L'ancien gouverneur est arrivé à l'aéroport international Simón Bolívar de Maiquetía avec un drapeau vénézuélien sur les épaules et a déclaré qu'il revenait pour poursuivre ce qu'il définit comme la lutte pour la liberté et la démocratie.
« Nous venons continuer le combat du Venezuela, le combat pour la liberté, le combat pour la démocratie, le combat pour le bien-être d'un peuple qui a souffert 27 ans (…) d'autoritarisme », a-t-il assuré devant la presse.
En outre, Pérez Vivas a ajouté que son retour n'impliquait pas de pactes avec ceux qu'il considérait comme responsables de la « destruction de la république ». Il a également souligné la nécessité d'unir les secteurs qui, selon lui, recherchent un changement politique et a ratifié son soutien au plan de transition promu par l'opposition vénézuélienne.
Le dirigeant a lié cette feuille de route au soutien des acteurs internationaux, dont le président américain Donald Trump. En outre, il a évoqué l'attente d'un prochain retour de María Corina Machado et a demandé de maintenir la pression pour réaliser une transition politique.
« Nous ne retournons pas au pacte avec les destructeurs de la république. Nous venons unir les vrais patriotes. Nous tiendrons tête au régime avec la force de la vérité, le soutien absolu au plan en trois phases (stabilisation, redressement et transition) du président (l'américain Donald) Trump et la conviction du retour prochain de notre leader et amie, María Corina Machado », a-t-il déclaré.

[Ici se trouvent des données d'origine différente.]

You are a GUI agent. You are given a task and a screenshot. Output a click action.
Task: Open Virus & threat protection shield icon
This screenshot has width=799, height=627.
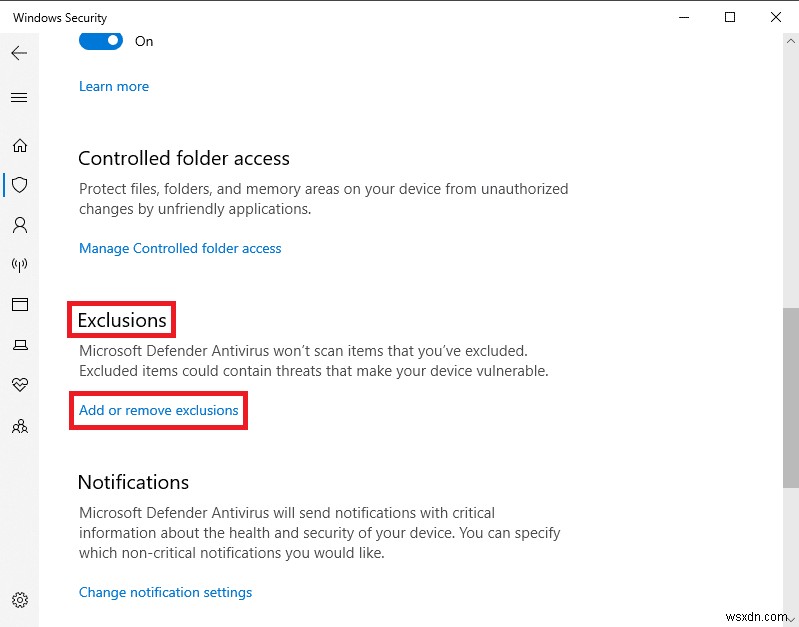(x=19, y=185)
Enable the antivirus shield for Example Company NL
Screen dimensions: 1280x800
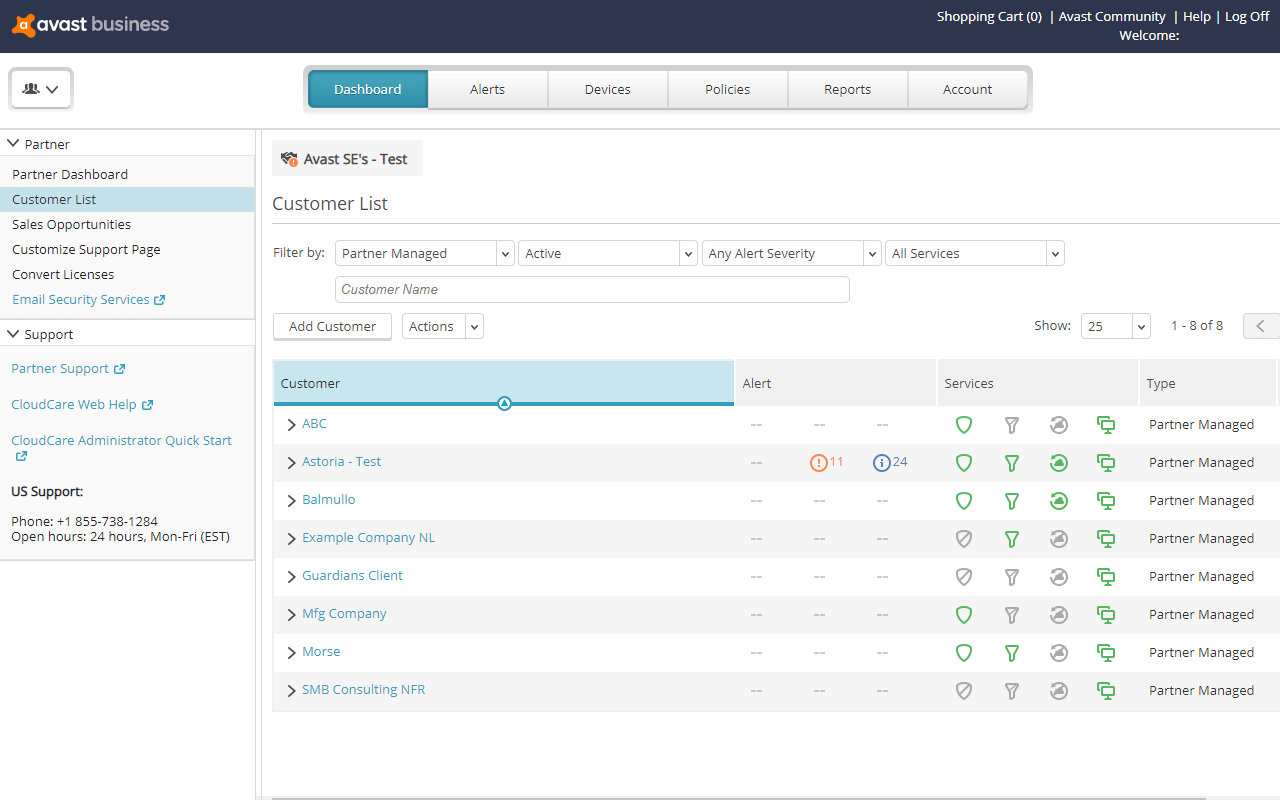pos(963,538)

Ces dernières semaines, des dirigeants de l'opposition tels que Richard Blanco, Lester Toledo, Yon Goicoechea, Carlos Ocariz, Wilmer Azuaje, Marcos Velazco, Roberto Marrero et José Guerra ont également annoncé leur retour au Venezuela. La militante hispano-vénézuélienne Rocío San Miguel fait partie de ceux qui sont revenus au cours de cette période.

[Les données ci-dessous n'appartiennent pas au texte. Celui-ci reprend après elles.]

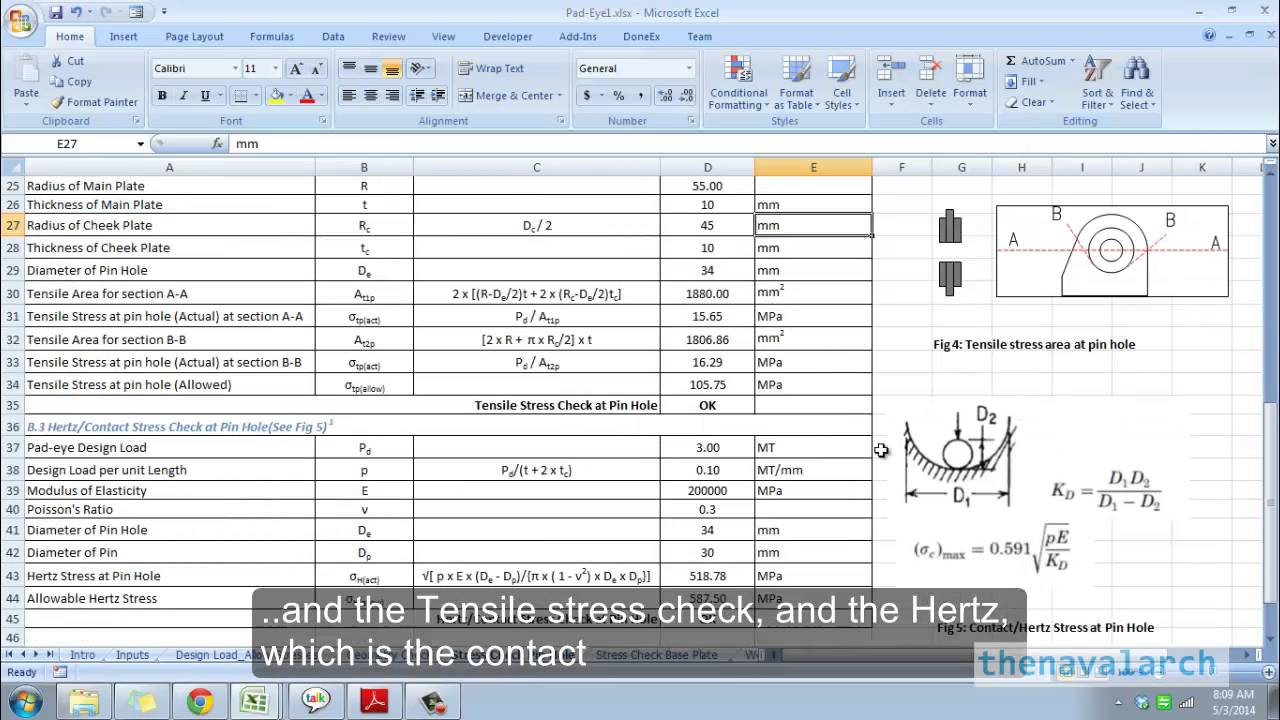Click the Insert cells icon
The image size is (1280, 720).
(x=891, y=70)
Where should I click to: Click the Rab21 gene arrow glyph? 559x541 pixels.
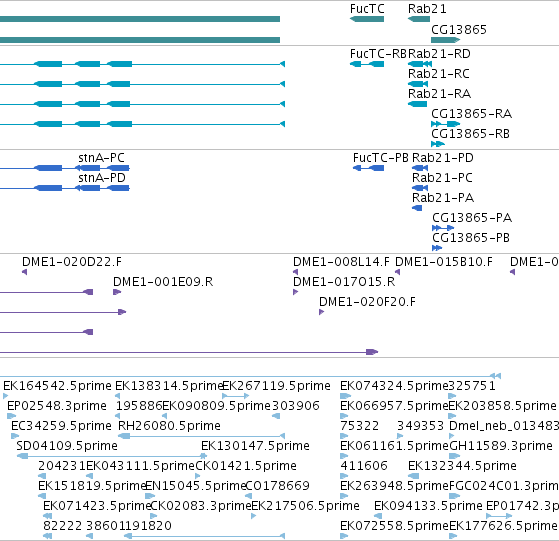click(419, 19)
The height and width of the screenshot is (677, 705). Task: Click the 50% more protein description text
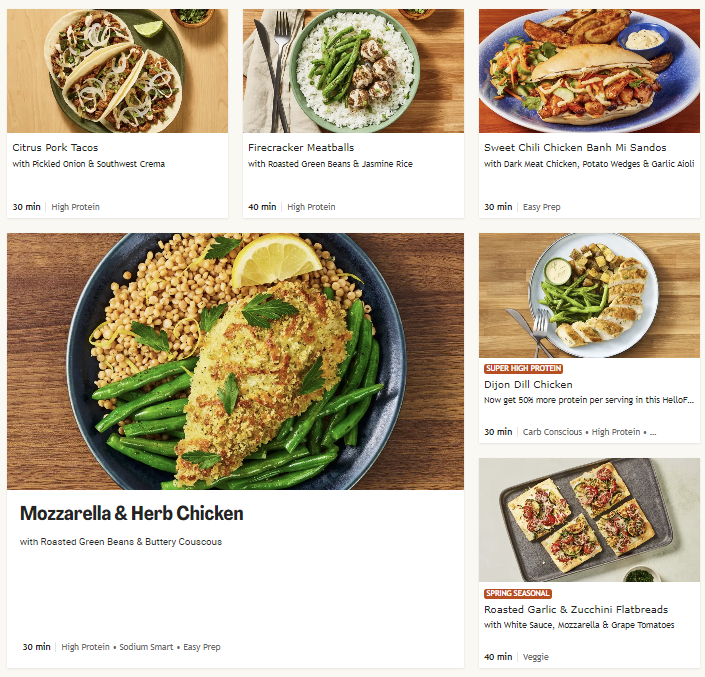(587, 400)
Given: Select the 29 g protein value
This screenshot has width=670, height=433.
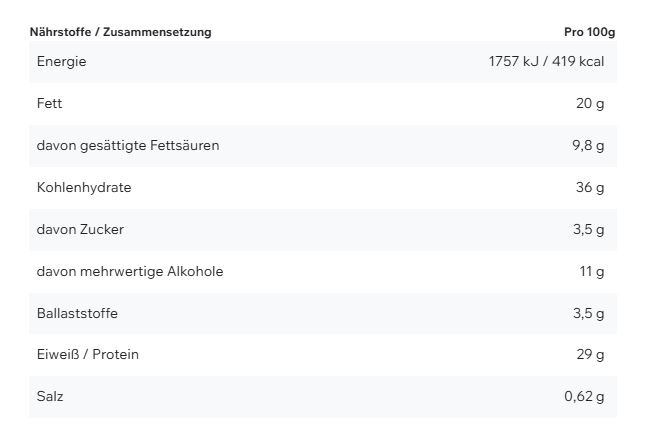Looking at the screenshot, I should point(590,355).

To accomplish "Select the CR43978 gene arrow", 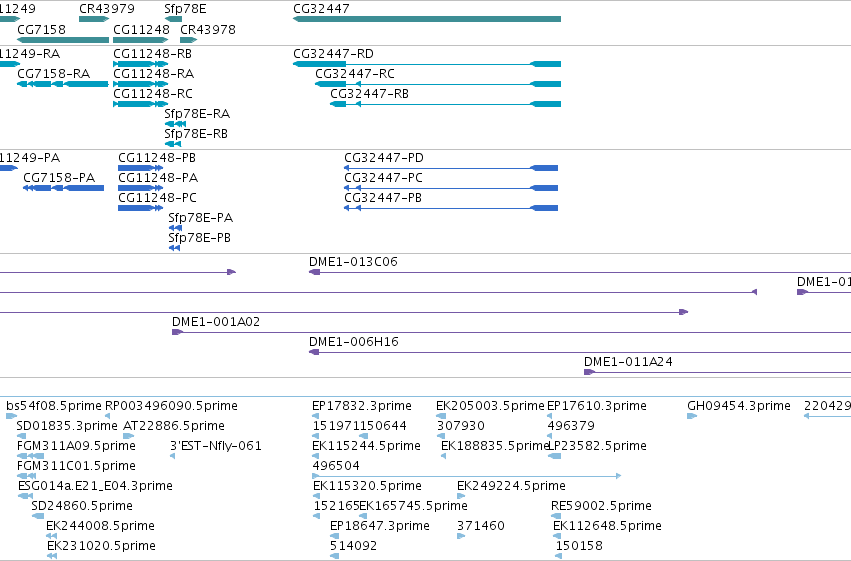I will [188, 40].
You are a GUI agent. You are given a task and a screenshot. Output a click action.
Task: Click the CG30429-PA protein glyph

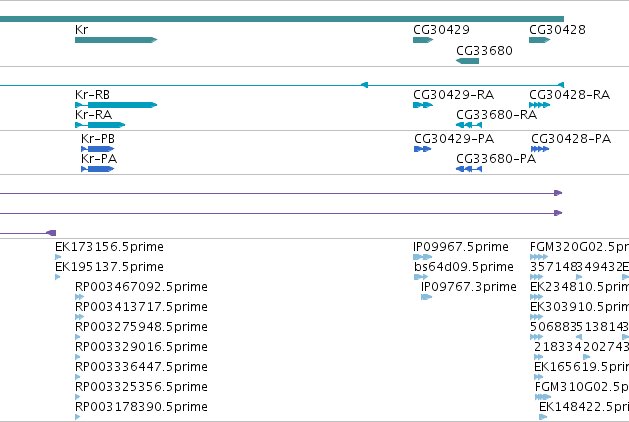tap(422, 149)
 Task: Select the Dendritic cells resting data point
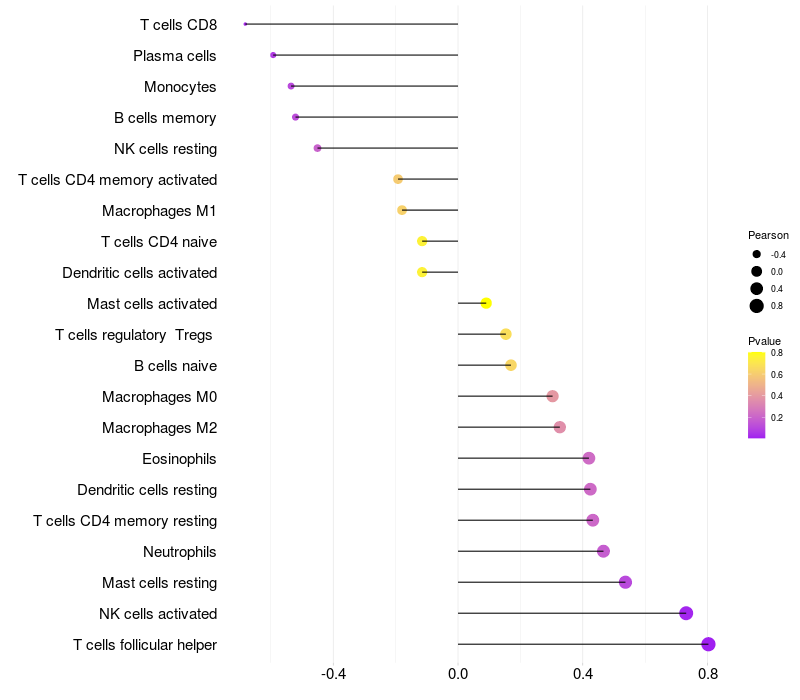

Le retour de Pérez Vivas et d'autres dirigeants a coïncidé avec une augmentation de l'activité politique de l'opposition et des protestations citoyennes, dans un contexte de réactivation tant sur le plan politique que social.

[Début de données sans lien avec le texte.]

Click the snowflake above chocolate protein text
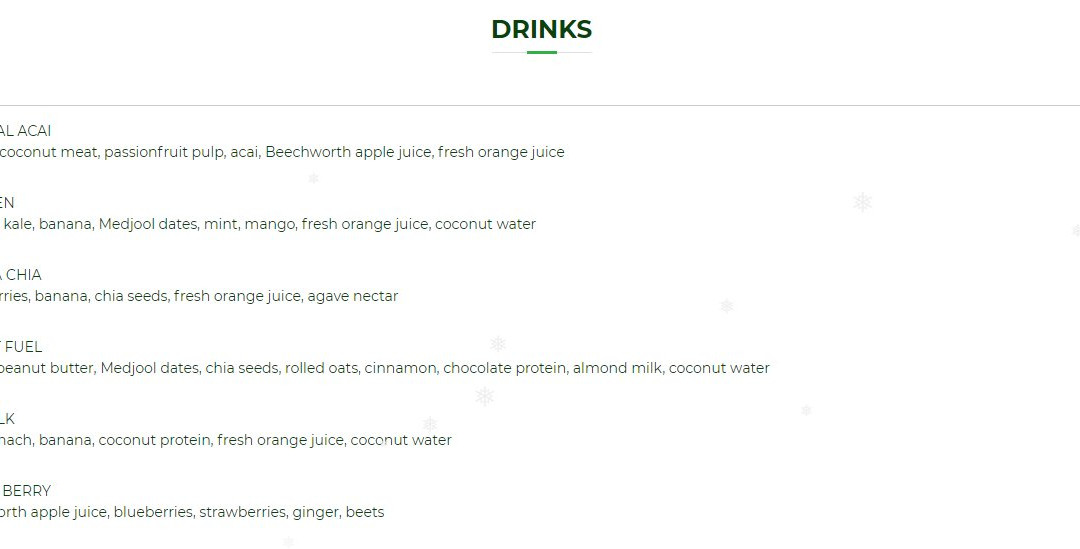Viewport: 1080px width, 549px height. 497,343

En parallèle, la Plateforme Démocratique Unitaire a tenu hier une réunion à Panama avec des représentants de la coalition et avec Machado. De la réunion est né un manifeste qui définit les actions dans le nouveau contexte national, avec l'engagement de présenter une position unifiée lors des prochaines élections, non seulement lors de l'élection présidentielle, mais aussi lors des élections municipales et régionales.

La coalition a convenu d'élargir sa base de soutien et de tenir des réunions avec les secteurs sociaux et politiques pour élaborer une feuille de route vers la transition démocratique. Le document souligne également la nécessité de négocier avec le chavisme, sous la direction de Machado et en coordination avec la Plateforme démocratique unitaire, en mettant l'accent sur la réinstitutionnalisation du pays et la réconciliation nationale.
Les experts électoraux présents au Panama ont suggéré des réformes du système électoral, bien que les dirigeants de l'opposition aient averti que le parti au pouvoir pourrait utiliser ces propositions pour retarder de nouveaux processus. La coalition a insisté pour explorer les moyens techniques et politiques permettant de convoquer des élections présidentielles.